A 7 de Setembro, Passos Coelho dirigiu-se ao país confessando o desastre nacional e anunciando os próximos passos da guerra, agora cada vez mais declarada, aos milhões de portugueses que não são ricos.

A 11 de Setembro, foi a vez do ministro das Finanças revelar um pouco mais sobre as próximas batalhas e as previsíveis baixas. Nesse final da tarde de terça-feira, quando Gaspar chegava à estação de televisão SIC para uma entrevista, aguardava-o uma manifestação. Questionado, o ministro no seu tom seráfico afirmou que já contava com a manifestação, acrescentando que contudo esta não era espontânea, mas orquestrada! Gaspar devia aclarar o seu conceito de manifestação espontânea e de orquestração de manifestações! O direito constitucional de reunião e de manifestação, consagrado no artigo 45.º da Lei Fundamental, é obviamente omisso quanto a tais peculiaridades. “1 – Os cidadãos têm o direito de se reunir, pacificamente e sem armas, mesmo em lugares abertos ao público, sem necessidade de qualquer autorização 2 – A todos os cidadãos é reconhecido o direito de manifestação”. Só!
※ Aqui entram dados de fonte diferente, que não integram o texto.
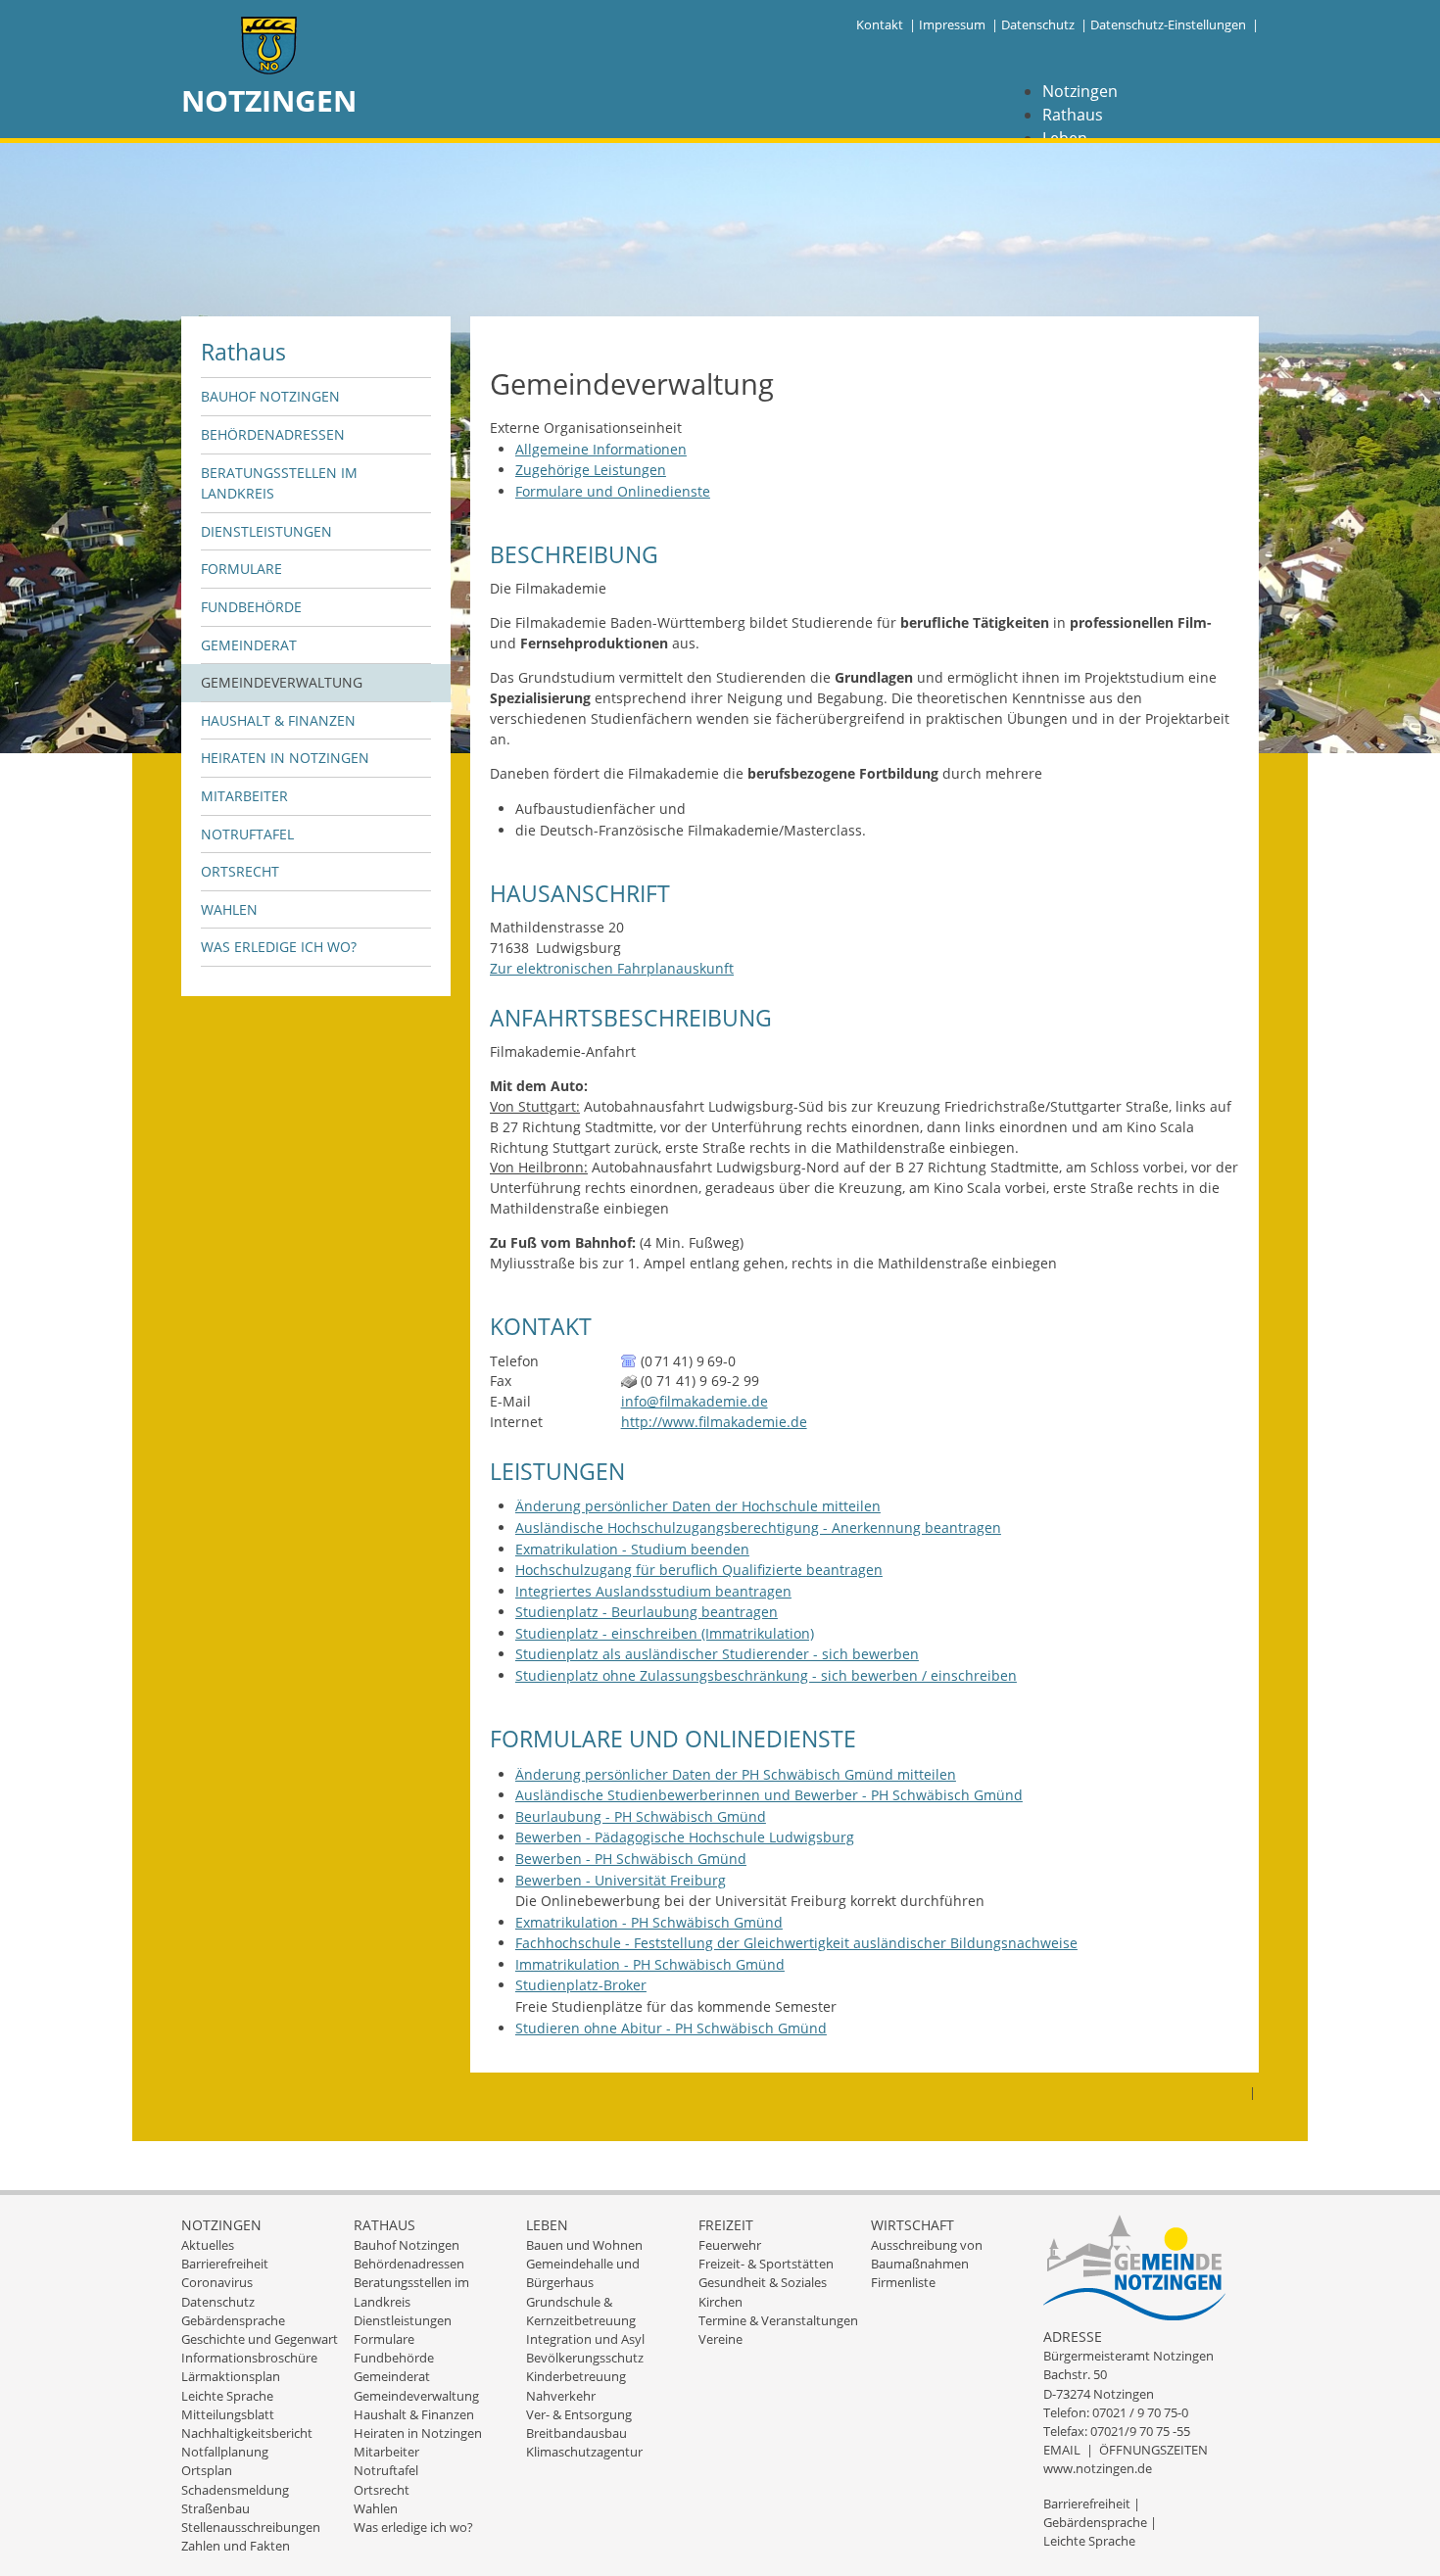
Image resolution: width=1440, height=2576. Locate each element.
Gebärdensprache (233, 2320)
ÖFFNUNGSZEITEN (1153, 2449)
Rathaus (1072, 114)
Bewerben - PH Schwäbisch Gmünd (630, 1858)
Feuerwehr (729, 2245)
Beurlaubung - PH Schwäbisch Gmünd (640, 1816)
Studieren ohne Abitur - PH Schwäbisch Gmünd (671, 2028)
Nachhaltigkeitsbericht (246, 2433)
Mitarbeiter (244, 796)
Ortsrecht (240, 871)
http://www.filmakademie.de (714, 1421)
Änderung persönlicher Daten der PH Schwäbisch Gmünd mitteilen (735, 1774)
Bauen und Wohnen (584, 2245)
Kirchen (720, 2302)
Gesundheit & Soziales (762, 2282)
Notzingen (1080, 91)
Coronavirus (217, 2282)
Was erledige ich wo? (279, 946)
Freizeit (725, 2225)
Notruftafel (247, 834)
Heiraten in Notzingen (285, 757)
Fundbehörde (251, 606)
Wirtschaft (912, 2225)
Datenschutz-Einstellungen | (1174, 24)
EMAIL (1061, 2449)
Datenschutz (1038, 24)
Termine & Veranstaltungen (778, 2320)
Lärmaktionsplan (230, 2376)
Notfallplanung (224, 2451)
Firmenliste (903, 2282)
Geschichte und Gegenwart (259, 2339)
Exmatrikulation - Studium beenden (632, 1549)
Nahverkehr (561, 2396)
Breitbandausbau (576, 2433)
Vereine (720, 2339)
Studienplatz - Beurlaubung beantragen (646, 1611)
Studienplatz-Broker (581, 1985)
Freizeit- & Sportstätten (766, 2263)
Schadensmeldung (235, 2490)
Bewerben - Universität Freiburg (620, 1880)
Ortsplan (206, 2470)
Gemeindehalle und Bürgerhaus (583, 2273)
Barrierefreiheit (224, 2263)
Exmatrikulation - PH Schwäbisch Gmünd (649, 1922)
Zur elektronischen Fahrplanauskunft (612, 968)
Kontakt (879, 24)
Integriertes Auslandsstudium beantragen (653, 1591)
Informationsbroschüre (249, 2357)
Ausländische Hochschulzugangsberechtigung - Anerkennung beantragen (758, 1527)
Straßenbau (215, 2508)
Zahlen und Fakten (235, 2545)
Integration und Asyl (585, 2339)
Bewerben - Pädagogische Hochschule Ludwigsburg (684, 1837)
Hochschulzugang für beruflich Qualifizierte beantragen (699, 1569)
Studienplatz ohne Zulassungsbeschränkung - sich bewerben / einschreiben (766, 1675)
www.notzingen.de (1097, 2468)
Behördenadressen (273, 434)
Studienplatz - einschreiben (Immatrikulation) (664, 1633)
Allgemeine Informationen (601, 449)
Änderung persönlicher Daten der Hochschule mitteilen (698, 1506)
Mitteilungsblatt (227, 2414)
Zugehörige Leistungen (590, 469)
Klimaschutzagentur (584, 2451)
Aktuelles (207, 2245)
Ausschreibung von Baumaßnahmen (927, 2254)
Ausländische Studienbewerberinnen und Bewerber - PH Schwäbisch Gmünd (769, 1795)
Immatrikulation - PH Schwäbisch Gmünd (650, 1964)
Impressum (952, 24)
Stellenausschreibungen (250, 2527)
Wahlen (229, 909)
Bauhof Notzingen (270, 396)
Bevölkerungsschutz (585, 2357)
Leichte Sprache (227, 2396)
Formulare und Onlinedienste (612, 491)
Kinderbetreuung (576, 2376)
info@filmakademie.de (694, 1401)
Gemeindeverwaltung (281, 682)
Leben (547, 2225)
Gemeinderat (249, 645)
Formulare (241, 568)
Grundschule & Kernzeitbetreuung (581, 2311)
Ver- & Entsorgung (579, 2414)
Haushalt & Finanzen (278, 720)
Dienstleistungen (266, 531)
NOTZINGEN (269, 100)
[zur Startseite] (269, 47)
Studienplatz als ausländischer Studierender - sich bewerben (717, 1654)
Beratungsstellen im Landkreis (279, 483)
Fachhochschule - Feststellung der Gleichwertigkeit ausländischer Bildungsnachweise (796, 1942)
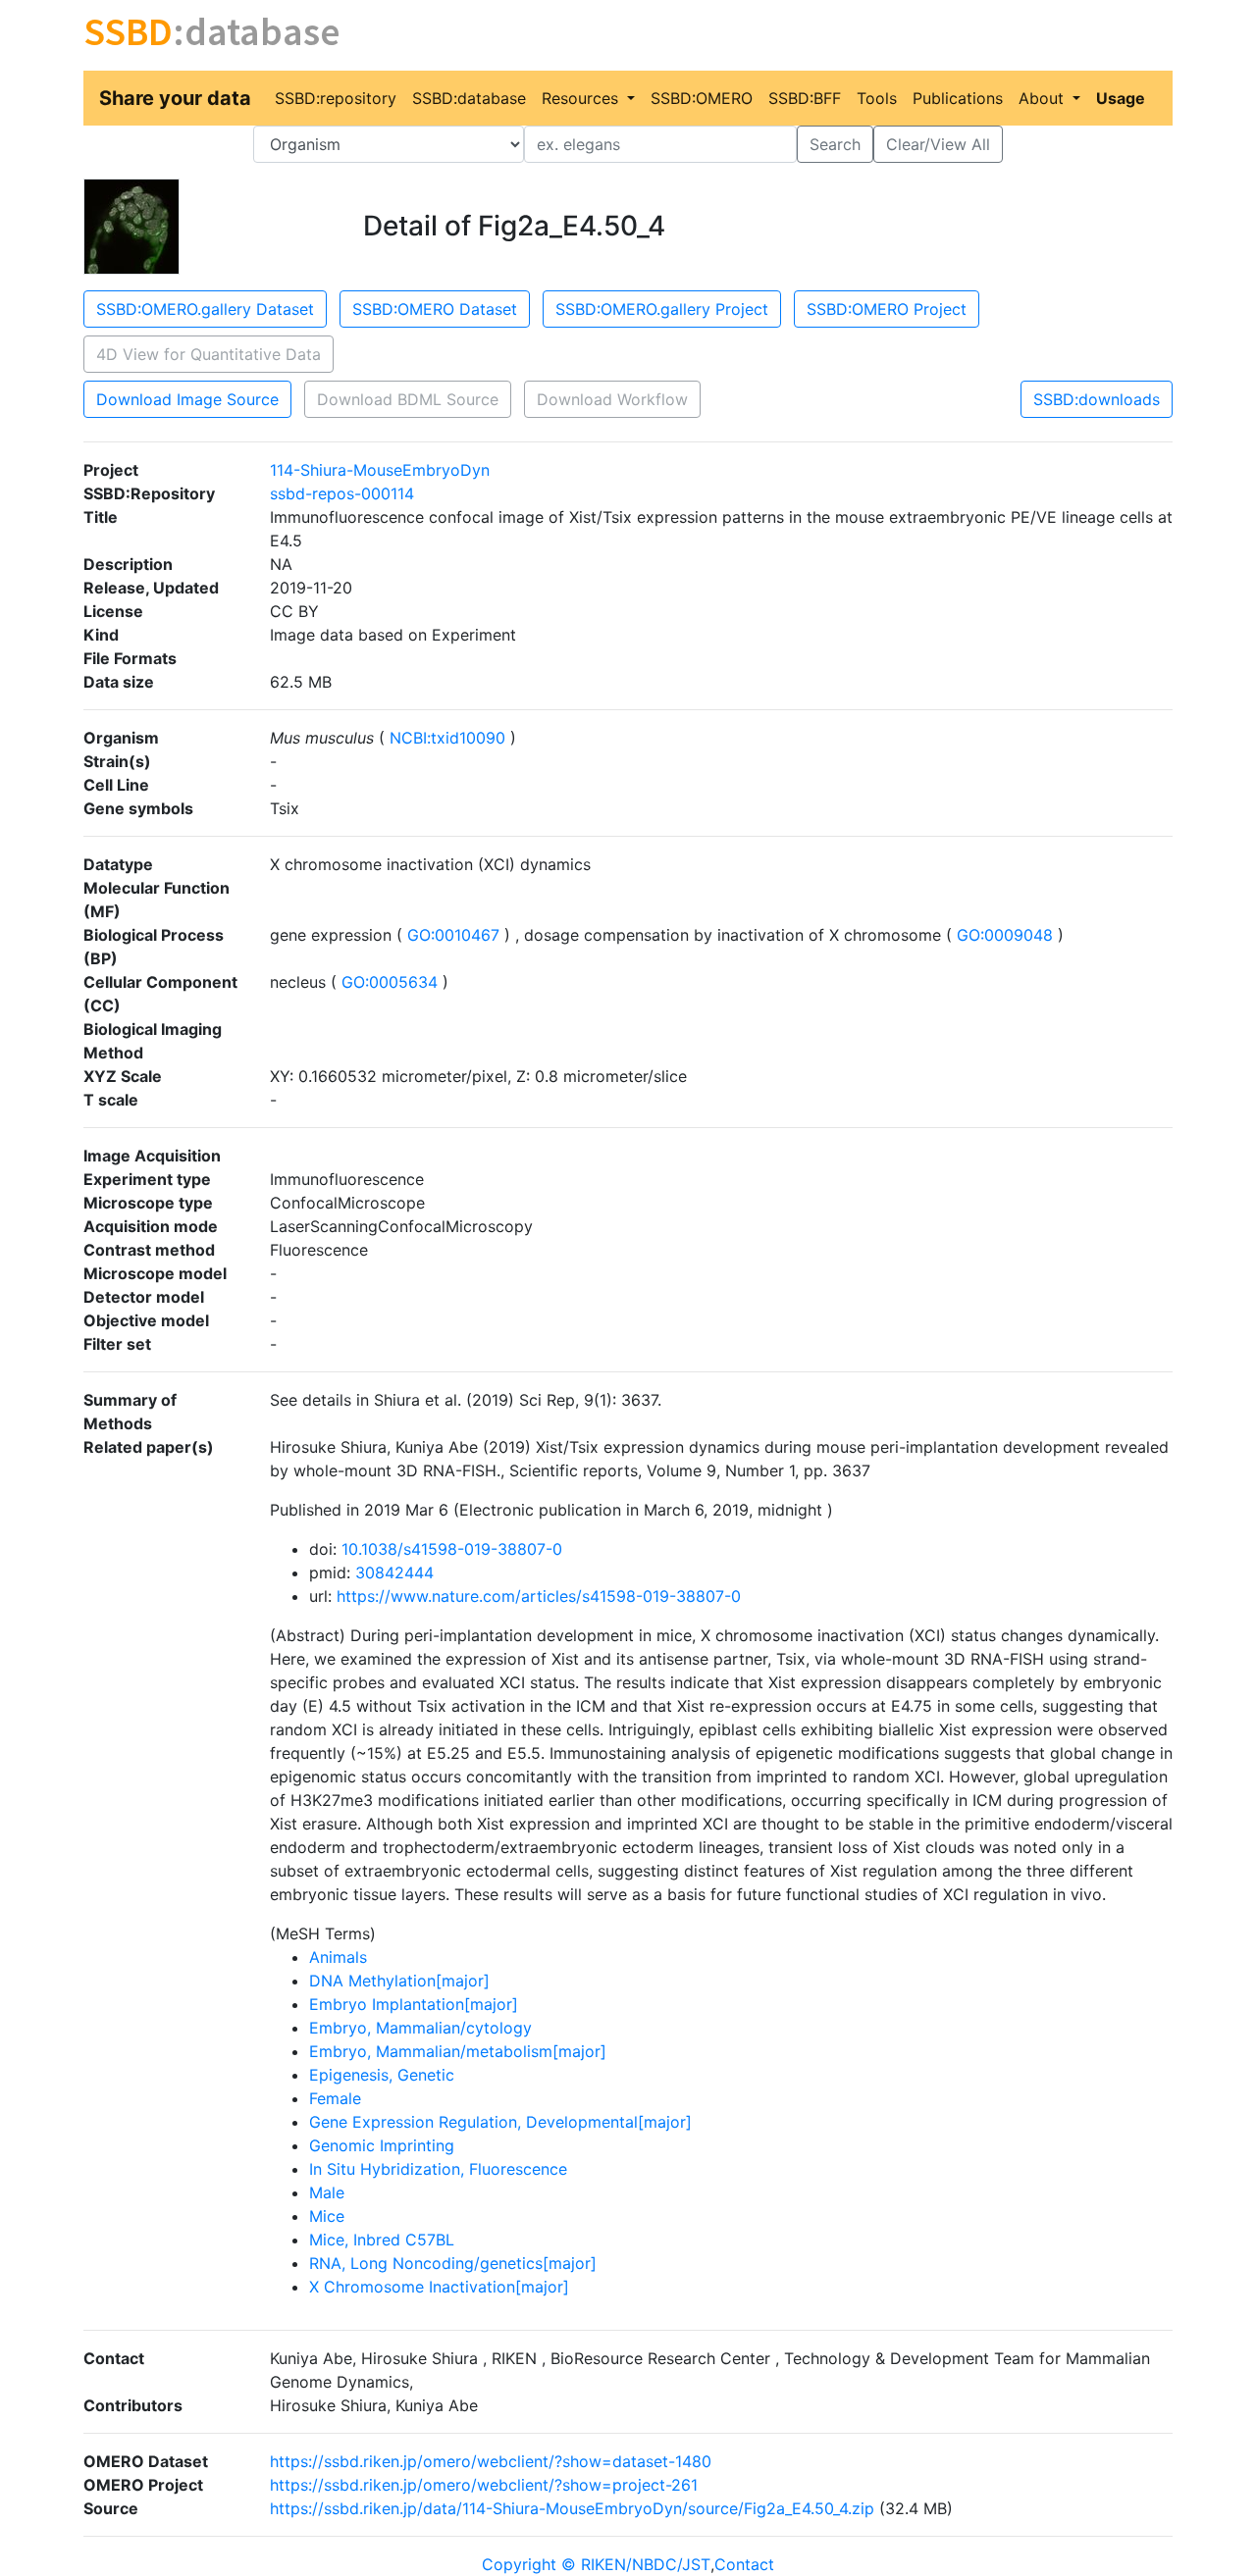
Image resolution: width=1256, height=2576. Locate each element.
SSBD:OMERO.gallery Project (661, 309)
Os direitos constitucionais não são escrutinados ou controlados pelo governo. Não são nem podem ser limitados ou amputados. O que quer dizer Gaspar quando fala de manifestações espontâneas? Que cidadãos que circulam na rua, de repente, de modo instantâneo, se voltam uns para os outros e em uníssono se declaram em manifestação? Ao referir-se à orquestração das manifestações quererá o ministro Gaspar diabolizar o exercício de um direito constitucional? “Ui! Andam aí manifestantes orquestrados! Por detrás daqueles cidadãos está alguém que os convoca! Talvez sindicatos, talvez partidos!” Não sabe o ministro Gaspar que ninguém é obrigado a manifestar-se. Desconhece ainda o ministro das Finanças que o regime constitucional português prevê a existência de partidos, de sindicatos, de associações? As declarações de Gaspar revelam um conceito coxo de democracia. Os direitos existem, mas… Gaspar quer que os portugueses comam e calem. Que estoicamente sofram sacrifícios em nome de não sabemos o quê! Que uma enorme maioria de portugueses se mantenha silenciosa e imóvel. Nunca orquestrada e organizada. Sempre espontaneamente submissa. Portugal para Passos Coelho e Gaspar deveria ser como o puré instantâneo. Simples, barato, muito fácil de cozinhar. Sem exigências de paladar. Portugal “fast-nation” sob os apetites da “big troika”. Portugalzinho lento e calmo, como o tom das falas do ministro, imobilizado perante os tormentosos conteúdos do seu discurso.

Mas que chatice! – pensará Gaspar. Portugal será o que os portugueses quiserem, protestem, resistam e lutem espontaneamente ou cada vez mais organizados.